▶ [DIRECTIONS]:
Exactly the lines from the one with "Image resolution: width=1200" through the end of the records below are to be output, the first and last included, and no others.

▶ [EXERCISE INPUT]:
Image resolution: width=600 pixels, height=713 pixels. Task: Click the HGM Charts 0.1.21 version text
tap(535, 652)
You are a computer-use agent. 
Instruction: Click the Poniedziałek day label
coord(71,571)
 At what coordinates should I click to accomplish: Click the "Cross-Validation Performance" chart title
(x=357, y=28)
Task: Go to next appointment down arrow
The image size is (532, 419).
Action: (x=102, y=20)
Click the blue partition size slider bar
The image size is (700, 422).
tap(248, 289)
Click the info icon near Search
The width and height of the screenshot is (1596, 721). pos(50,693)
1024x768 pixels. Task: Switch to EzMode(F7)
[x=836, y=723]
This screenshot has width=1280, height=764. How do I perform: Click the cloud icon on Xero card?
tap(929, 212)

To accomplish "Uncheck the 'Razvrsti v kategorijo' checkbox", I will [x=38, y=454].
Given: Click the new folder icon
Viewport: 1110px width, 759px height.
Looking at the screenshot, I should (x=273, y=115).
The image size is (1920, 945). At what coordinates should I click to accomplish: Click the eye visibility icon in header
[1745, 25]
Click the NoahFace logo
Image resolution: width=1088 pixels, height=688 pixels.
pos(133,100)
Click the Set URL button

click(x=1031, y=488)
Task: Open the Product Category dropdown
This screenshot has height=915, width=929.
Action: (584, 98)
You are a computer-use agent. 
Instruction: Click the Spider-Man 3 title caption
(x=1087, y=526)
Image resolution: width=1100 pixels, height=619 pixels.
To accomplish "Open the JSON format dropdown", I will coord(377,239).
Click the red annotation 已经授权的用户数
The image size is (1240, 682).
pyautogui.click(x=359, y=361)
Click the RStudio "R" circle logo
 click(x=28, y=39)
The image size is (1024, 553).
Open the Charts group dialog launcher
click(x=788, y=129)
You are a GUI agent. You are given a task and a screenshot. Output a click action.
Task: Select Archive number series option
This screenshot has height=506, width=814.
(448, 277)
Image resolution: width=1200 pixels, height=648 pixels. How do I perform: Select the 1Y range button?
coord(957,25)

▶ [EXERCISE RESULT]:
Image resolution: width=1200 pixels, height=648 pixels. How do I perform: Select the 1Y range button?
coord(957,25)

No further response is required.